4 | 1900-01-01 09:00:00
5 | 1900-01-01 09:30:00
6 | 1900-01-01 10:00:00
7 | 1900-01-01 10:30:00
............................
In the end that's what I want to present was this:
startDate | startTime | SessionID
2013-01-01 | 1900-01-01 09:00:00 | 1
2013-01-01 | 1900-01-01 09:30:00 | 1
2013-01-01 | 1900-01-01 10:00:00 | 1
2013-01-01 | 1900-01-01 10:30:00 | 1
2013-01-01 | 1900-01-01 11:00:00 | 1
2013-01-01 | 1900-01-01 11:30:00 | 1
2013-01-01 | 1900-01-01 11:30:00 | 1
2013-01-01 | 1900-01-01 14:00:00 | 1
2013-01-01 | 1900-01-01 14:30:00 | 1
2013-01-01 | 1900-01-01 15:00:00 | 1
This table is only for idSession=1 what I wanted was for all sessions. If there are no sessions for one day can return NULL.
The hard this query or procedure, is that they have to show me all the days of the month when there are sessions for that area.
For this, I already used this query:
;WITH t1 AS
(
SELECT
startDate,
DATEADD(MONTH, DATEDIFF(MONTH, '1900-01-01', startDate), '1900-01-01') firstInMonth,
DATEADD(DAY, -1, DATEADD(MONTH, DATEDIFF(MONTH, '1900-01-01', startDate) + 1, '1900-01-01')) lastInMonth,
COUNT(*) cnt
FROM
#SessionsPerArea
WHERE
idArea = 1
GROUP BY
startDate
), calendar AS
(
SELECT DISTINCT
DATEADD(DAY, c.number, t1.firstInMonth) d
FROM
t1
JOIN
master..spt_values c ON type = 'P'
AND DATEADD(DAY, c.number, t1.firstInMonth) BETWEEN t1.firstInMonth AND t1.lastInMonth
)
SELECT
d date,
cnt Session
FROM
calendar c
LEFT JOIN
t1 ON t1.startDate = c.d
It is quite complex, if anyone has an easy way to do this was excellent.

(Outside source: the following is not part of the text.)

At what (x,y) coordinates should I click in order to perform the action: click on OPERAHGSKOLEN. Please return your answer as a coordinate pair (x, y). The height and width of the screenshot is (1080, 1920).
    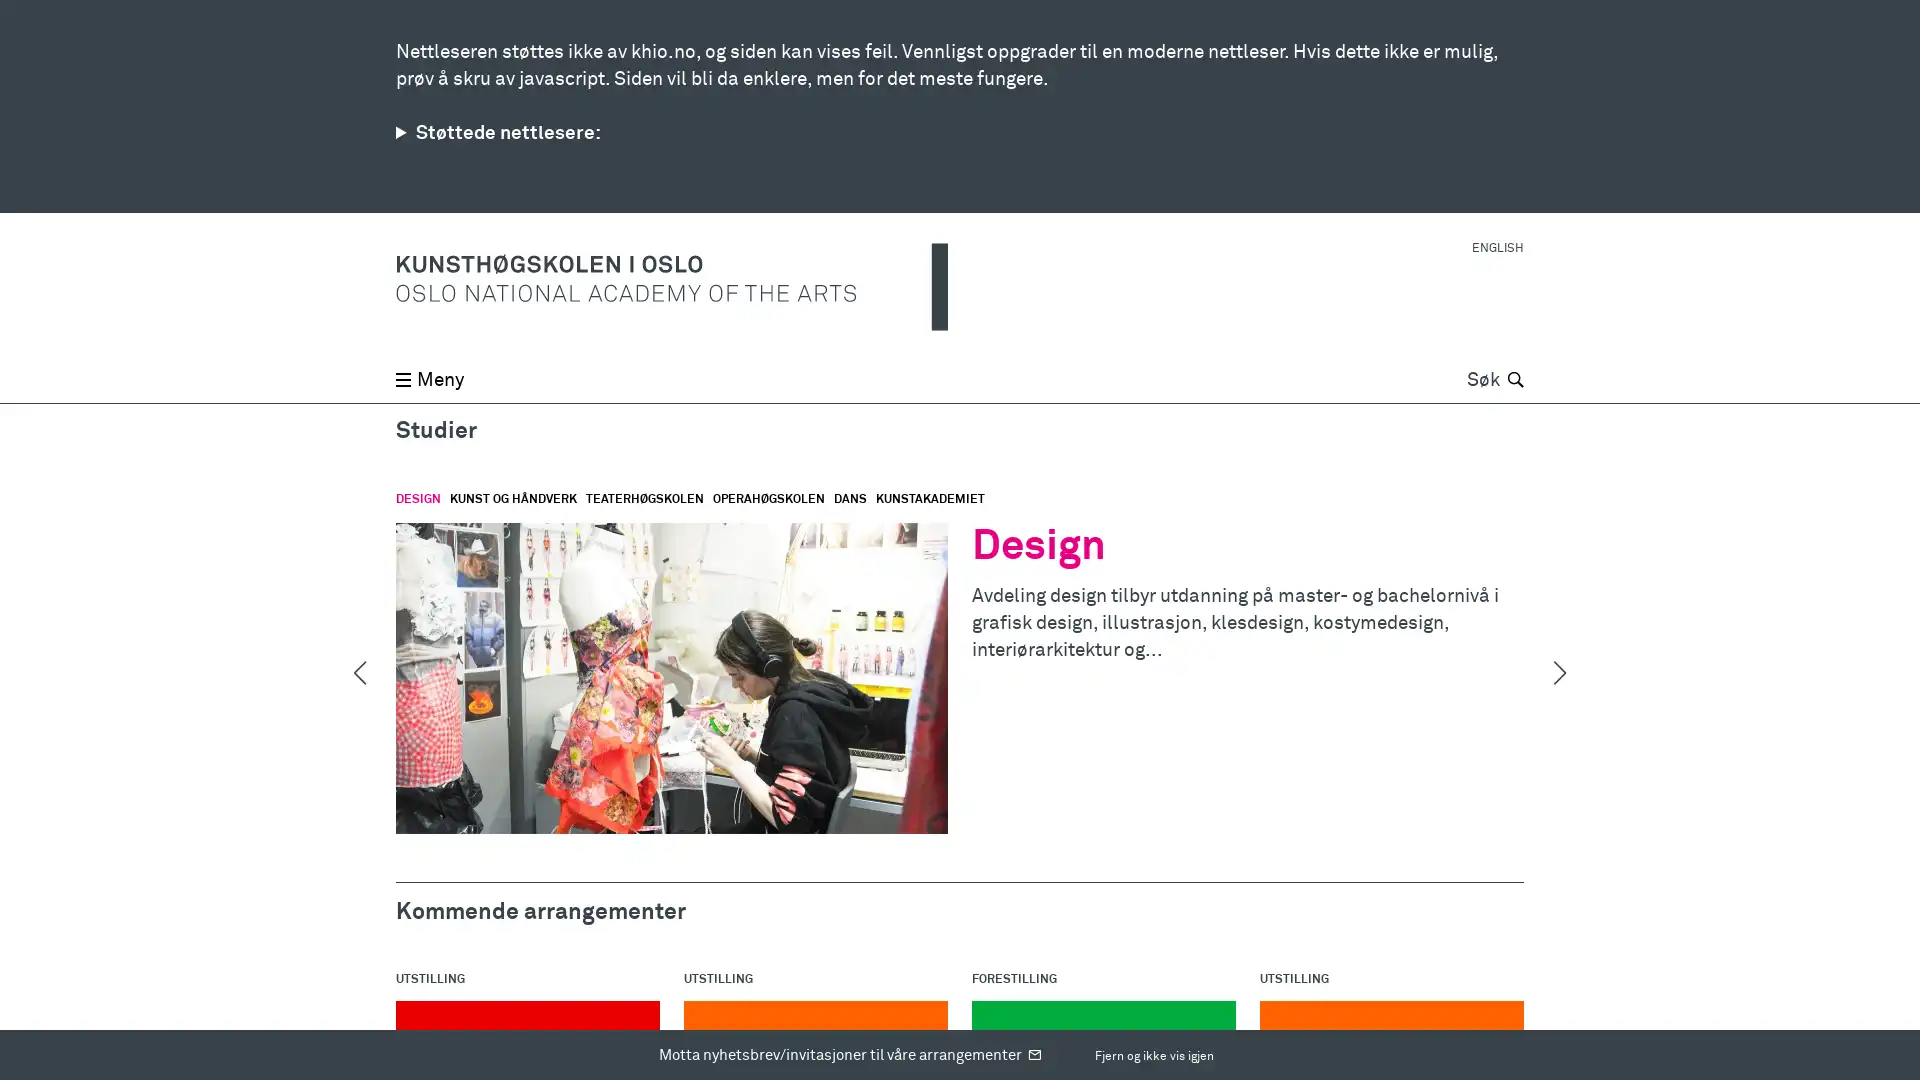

If I understand correctly, this is simply a join between the calendar table and #SessionPerArea,w ith the right conditions:
select spa.StartDate, c.hour as StartTime, spa.idSession as SessionId
from calendar c join
#SessionsPerArea spa
on c.hour between spa.startTime and spa.EndTime
The join is matching all times between the start and end times in the data, and then returning the values.
I think maybe you simply need an outer join between calendar and #SessionsPerArea...so all the days in the calendar table are returned regardless of a match to the #SessionsPerArea table?